At the Labour Party Conference Shadow Chancellor John McDonnell MP announced that a Labour government would “end the scandal of the Private Finance Initiative.”
He said PFI had drained money from public services for years with billions paid out in dividends to shareholders.
He vowed Labour would sign no new PFI deals and would develop alternative public sector models for funding infrastructure.
“PFI is not the most sustainable way to finance new schools, hospitals and other infrastructure projects and I am pleased that a Labour government would bring PFI deals back under state control,” she said.
“We can see from the PFI deal for the Calderdale Royal Hospital that it has crippled the NHS trust and is partly to blame for the proposed downgrading of Huddersfield Royal Infirmary.
“I have recently asked the government for their policy on new PFI’s and if they would fund new hospitals with them.
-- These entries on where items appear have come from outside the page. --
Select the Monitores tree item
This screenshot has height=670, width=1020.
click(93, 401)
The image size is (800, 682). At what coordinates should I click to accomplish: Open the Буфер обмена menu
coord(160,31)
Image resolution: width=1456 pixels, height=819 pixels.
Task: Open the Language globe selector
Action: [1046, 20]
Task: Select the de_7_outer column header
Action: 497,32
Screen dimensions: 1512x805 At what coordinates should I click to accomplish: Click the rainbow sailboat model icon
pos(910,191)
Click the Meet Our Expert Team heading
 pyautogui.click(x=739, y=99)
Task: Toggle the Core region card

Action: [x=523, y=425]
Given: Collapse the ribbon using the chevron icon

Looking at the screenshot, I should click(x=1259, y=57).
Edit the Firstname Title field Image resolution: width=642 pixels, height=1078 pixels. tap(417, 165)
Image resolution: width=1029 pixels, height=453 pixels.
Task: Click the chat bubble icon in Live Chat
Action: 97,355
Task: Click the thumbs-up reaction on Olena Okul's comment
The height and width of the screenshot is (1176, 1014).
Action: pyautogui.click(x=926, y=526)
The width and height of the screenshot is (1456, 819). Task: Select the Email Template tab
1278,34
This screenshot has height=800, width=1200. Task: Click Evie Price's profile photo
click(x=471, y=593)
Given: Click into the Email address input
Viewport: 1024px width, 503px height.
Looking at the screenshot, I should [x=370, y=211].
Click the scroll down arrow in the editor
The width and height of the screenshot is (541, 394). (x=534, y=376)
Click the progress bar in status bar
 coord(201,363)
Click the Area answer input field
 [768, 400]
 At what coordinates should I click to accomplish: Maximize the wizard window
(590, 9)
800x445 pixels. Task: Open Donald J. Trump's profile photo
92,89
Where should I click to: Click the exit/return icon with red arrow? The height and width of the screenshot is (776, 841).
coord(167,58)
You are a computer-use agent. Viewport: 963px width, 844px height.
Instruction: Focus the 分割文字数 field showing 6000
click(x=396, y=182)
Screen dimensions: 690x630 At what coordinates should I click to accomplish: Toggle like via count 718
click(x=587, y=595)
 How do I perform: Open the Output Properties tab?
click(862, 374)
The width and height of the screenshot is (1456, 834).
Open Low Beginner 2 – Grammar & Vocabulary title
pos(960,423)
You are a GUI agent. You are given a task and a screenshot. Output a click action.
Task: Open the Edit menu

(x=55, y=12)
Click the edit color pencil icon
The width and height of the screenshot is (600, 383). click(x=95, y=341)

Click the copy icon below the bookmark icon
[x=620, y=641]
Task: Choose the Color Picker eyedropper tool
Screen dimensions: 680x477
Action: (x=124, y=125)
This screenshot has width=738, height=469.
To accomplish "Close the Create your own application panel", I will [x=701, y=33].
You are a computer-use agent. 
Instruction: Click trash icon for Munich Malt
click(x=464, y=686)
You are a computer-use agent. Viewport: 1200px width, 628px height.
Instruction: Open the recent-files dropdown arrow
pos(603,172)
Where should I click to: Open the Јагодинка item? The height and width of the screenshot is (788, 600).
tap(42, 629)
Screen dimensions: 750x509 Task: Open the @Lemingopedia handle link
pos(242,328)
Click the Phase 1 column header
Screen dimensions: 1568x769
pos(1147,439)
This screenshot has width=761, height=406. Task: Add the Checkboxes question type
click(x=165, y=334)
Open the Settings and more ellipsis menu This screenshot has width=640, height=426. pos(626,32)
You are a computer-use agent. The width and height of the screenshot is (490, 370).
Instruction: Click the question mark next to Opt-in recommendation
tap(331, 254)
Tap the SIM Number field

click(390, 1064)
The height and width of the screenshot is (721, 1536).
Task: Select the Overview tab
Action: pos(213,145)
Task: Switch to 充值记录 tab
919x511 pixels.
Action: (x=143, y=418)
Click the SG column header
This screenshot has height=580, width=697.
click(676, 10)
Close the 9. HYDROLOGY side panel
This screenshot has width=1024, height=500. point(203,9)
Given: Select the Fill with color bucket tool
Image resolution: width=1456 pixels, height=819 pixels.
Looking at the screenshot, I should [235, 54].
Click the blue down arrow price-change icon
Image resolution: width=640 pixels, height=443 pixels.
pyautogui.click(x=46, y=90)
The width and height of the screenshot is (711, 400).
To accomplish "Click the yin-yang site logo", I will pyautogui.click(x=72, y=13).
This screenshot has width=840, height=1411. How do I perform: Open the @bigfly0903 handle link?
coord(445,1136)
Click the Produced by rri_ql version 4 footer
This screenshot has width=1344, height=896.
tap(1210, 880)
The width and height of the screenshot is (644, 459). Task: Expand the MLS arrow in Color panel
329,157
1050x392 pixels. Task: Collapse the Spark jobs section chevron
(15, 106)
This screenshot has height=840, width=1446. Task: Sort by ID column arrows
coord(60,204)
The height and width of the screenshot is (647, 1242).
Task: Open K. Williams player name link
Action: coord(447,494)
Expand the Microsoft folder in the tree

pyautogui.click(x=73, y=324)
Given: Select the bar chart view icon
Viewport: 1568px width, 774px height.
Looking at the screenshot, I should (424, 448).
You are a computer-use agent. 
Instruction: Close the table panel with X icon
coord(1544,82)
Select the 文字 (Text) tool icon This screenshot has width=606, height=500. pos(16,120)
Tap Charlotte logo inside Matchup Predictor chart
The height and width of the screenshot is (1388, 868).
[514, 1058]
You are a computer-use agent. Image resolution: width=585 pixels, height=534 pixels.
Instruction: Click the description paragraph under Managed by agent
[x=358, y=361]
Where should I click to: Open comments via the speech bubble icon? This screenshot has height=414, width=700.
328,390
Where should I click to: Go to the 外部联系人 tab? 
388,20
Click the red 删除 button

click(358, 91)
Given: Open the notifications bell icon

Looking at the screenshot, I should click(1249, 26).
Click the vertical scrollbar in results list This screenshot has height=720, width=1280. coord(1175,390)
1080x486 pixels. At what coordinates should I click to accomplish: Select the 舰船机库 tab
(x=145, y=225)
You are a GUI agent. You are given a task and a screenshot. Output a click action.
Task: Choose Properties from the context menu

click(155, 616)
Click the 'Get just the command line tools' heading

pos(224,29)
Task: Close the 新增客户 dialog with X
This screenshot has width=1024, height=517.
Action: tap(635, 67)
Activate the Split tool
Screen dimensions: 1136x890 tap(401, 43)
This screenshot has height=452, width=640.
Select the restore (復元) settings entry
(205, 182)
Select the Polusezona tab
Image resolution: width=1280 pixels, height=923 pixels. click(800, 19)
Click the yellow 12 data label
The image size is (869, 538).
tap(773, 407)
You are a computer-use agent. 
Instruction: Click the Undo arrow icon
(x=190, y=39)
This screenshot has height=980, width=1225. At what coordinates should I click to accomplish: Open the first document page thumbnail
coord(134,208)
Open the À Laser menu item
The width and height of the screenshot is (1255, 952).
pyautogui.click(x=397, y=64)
“Their response was that they didn’t have a policy and it was down to individual NHS trusts.
“This government has no idea how to run the country. It’s time for them to step aside and let Labour lead the country.”
No one from CHFT was prepared to comment on the policy idea.
Karl Deitch from Let’s Save HRI said he was doubtful Labour could afford to buy out all PFI debt, saying it was unfair to “get people’s hopes up.”
He said: “If that money is available, why isn’t it spent more wisely now? We need it brought up in parliament as soon as possible and not just to gain votes. “All parties should be on-side with cancelling PFIs as it’s one of the biggest reason why the NHS is struggling.
“Take Calderdale, for example. Without that PFI Huddersfield Royal Infirmary would be in the black.
“As soon as we joined trusts we automatically inherited that debt which is now putting our hospital in danger.
“I don’t think any more PFIs should be signed.
“I think an overhaul of the NHS is required, better structure and management and it not being used as a political football to gain votes.”
Mike Forster from Hands Off HRI, said Shadow Health Minister, Jonathan Ashworth, had already backtracked on the promise, saying they would look at the PFI deals on a “case by case” basis.
“We will applying maximum pressure on them to ensure that they carry out this pledge for Calderdale,” he said.
In July hospital bosses said they had explored various routes of financing their controversial shake-up plan which could see the infirmary demolished and CRH extended.
They said their investigation found only PF2 was a viable option.
John McDonnell, Labour’s Shadow Chancellor, said: “The scandal of the Private Finance Initiative has resulted in huge long-term costs for taxpayers while providing enormous profits for some companies.
“Over the next few decades nearly £200 billion is scheduled to be paid out of public sector budgets in PFI deals.
“In the NHS alone, £831 million in pre-tax profits have been made over the past six years.
“Jeremy Corbyn has made it clear that under his leadership Labour will sign no new PFI deals.
“Never again will this waste of taxpayer money be used to subsidise the profits of shareholders, often based in offshore tax havens.
“I can tell you today that when we go into government we’ll bring these contracts and staff back in-house.”